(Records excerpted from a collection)
----------
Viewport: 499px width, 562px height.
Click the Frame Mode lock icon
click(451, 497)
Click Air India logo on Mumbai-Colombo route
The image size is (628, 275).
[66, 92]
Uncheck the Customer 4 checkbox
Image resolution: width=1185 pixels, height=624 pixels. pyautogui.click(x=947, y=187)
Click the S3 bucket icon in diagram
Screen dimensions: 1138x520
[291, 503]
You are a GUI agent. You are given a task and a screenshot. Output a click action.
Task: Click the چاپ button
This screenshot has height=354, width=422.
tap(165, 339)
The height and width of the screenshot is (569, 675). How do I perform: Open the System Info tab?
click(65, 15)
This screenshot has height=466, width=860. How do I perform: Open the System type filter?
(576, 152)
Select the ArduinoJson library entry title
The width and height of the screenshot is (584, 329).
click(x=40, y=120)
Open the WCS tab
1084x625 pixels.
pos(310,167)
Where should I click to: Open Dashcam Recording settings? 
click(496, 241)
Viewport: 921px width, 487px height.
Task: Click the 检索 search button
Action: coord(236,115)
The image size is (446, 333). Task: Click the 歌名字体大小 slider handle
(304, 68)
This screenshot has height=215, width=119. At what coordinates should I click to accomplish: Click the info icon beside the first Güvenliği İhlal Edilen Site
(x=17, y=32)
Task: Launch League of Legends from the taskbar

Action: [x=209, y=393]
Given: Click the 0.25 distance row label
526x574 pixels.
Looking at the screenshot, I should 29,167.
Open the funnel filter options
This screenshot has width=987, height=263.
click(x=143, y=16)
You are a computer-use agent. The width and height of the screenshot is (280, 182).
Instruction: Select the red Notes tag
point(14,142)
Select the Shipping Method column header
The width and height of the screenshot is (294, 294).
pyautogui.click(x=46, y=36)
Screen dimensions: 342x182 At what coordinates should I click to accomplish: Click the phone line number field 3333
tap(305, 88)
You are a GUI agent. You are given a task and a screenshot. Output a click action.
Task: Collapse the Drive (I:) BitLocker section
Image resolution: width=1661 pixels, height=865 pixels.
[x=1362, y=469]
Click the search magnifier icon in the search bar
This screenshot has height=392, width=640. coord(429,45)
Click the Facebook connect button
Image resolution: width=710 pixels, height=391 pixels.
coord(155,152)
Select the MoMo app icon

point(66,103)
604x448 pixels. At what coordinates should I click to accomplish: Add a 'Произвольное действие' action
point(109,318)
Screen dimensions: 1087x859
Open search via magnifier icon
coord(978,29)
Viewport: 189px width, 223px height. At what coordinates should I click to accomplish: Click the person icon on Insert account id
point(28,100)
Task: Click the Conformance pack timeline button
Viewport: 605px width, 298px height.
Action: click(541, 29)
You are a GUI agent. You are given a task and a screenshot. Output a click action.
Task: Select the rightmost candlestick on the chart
----------
--- WORK INSTRUCTIONS ---
Would you repeat, exactly and with nothing added, every line from the line containing "Where should I" through the last line of the records above?

--- YOUR SOLUTION ---
Where should I click to: Open Dashcam Recording settings? 
click(496, 241)
Viewport: 921px width, 487px height.
Task: Click the 检索 search button
Action: coord(236,115)
The image size is (446, 333). Task: Click the 歌名字体大小 slider handle
(304, 68)
This screenshot has height=215, width=119. At what coordinates should I click to accomplish: Click the info icon beside the first Güvenliği İhlal Edilen Site
(x=17, y=32)
Task: Launch League of Legends from the taskbar

Action: [x=209, y=393]
Given: Click the 0.25 distance row label
526x574 pixels.
Looking at the screenshot, I should 29,167.
Open the funnel filter options
This screenshot has width=987, height=263.
click(x=143, y=16)
You are a computer-use agent. The width and height of the screenshot is (280, 182).
Instruction: Select the red Notes tag
point(14,142)
Select the Shipping Method column header
The width and height of the screenshot is (294, 294).
pyautogui.click(x=46, y=36)
Screen dimensions: 342x182 At what coordinates should I click to accomplish: Click the phone line number field 3333
tap(305, 88)
You are a GUI agent. You are given a task and a screenshot. Output a click action.
Task: Collapse the Drive (I:) BitLocker section
Image resolution: width=1661 pixels, height=865 pixels.
[x=1362, y=469]
Click the search magnifier icon in the search bar
This screenshot has height=392, width=640. coord(429,45)
Click the Facebook connect button
Image resolution: width=710 pixels, height=391 pixels.
coord(155,152)
Select the MoMo app icon

point(66,103)
604x448 pixels. At what coordinates should I click to accomplish: Add a 'Произвольное действие' action
point(109,318)
Screen dimensions: 1087x859
Open search via magnifier icon
coord(978,29)
Viewport: 189px width, 223px height. At what coordinates should I click to accomplish: Click the person icon on Insert account id
point(28,100)
Task: Click the Conformance pack timeline button
Viewport: 605px width, 298px height.
Action: click(541, 29)
You are a GUI agent. You are given a task and a screenshot. Output a click action.
Task: Select the rightmost candlestick on the chart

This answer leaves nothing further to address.